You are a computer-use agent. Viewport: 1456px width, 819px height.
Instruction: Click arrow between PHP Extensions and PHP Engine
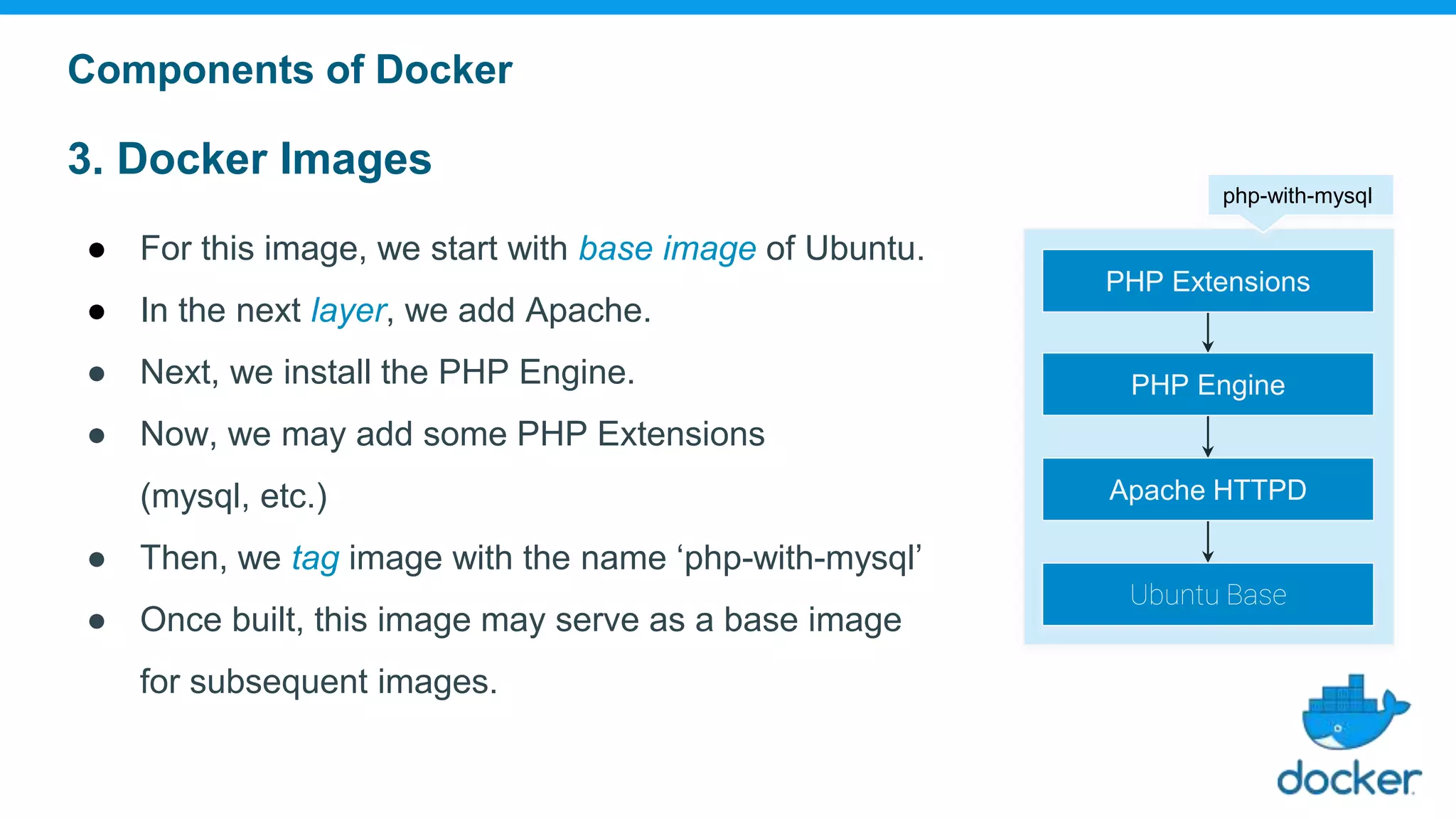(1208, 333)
...
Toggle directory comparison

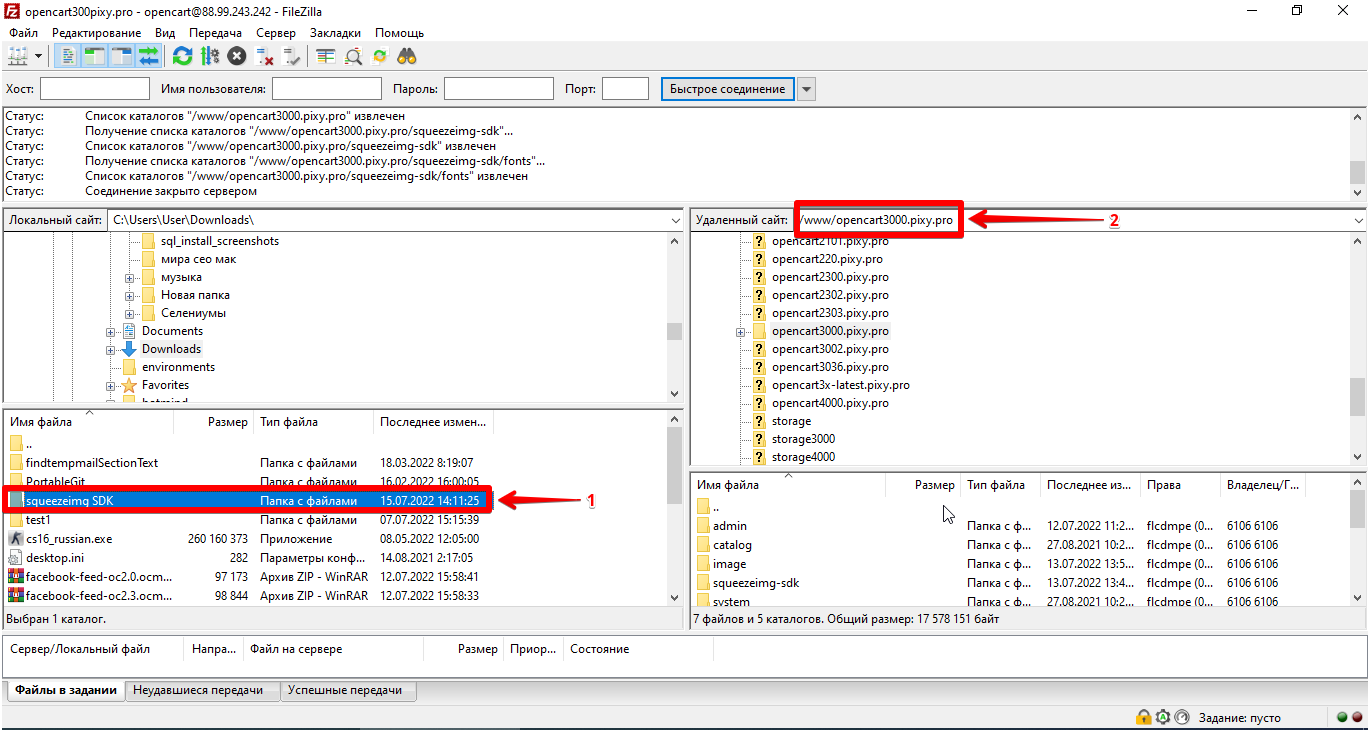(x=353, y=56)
...
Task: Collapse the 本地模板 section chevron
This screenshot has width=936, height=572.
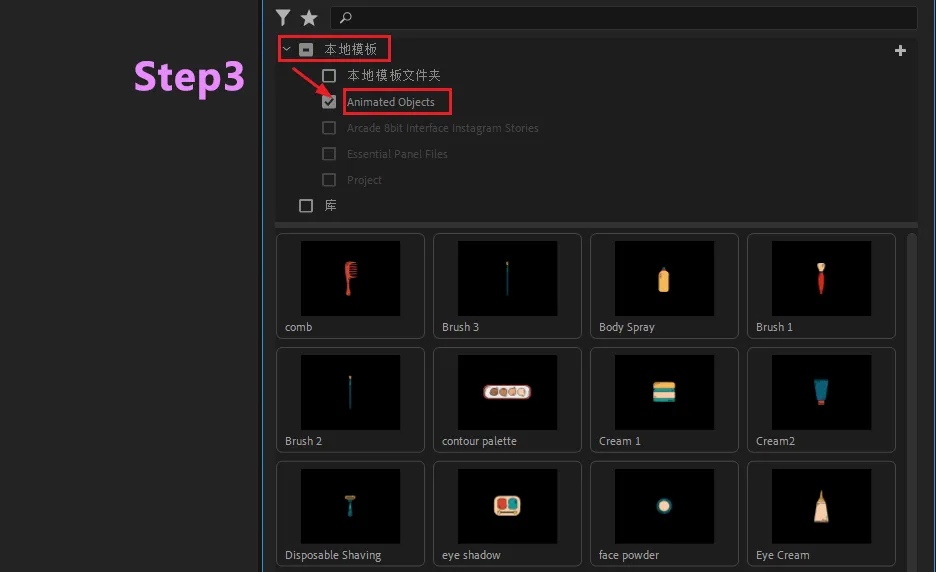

◆ **TASK INSTRUCTIONS**:
Every line above that includes the string "width" needs to be copied.

◆ **TASK RESPONSE**:
You are a computer-use agent. Viewport: 1456px width, 819px height.
This screenshot has width=936, height=572.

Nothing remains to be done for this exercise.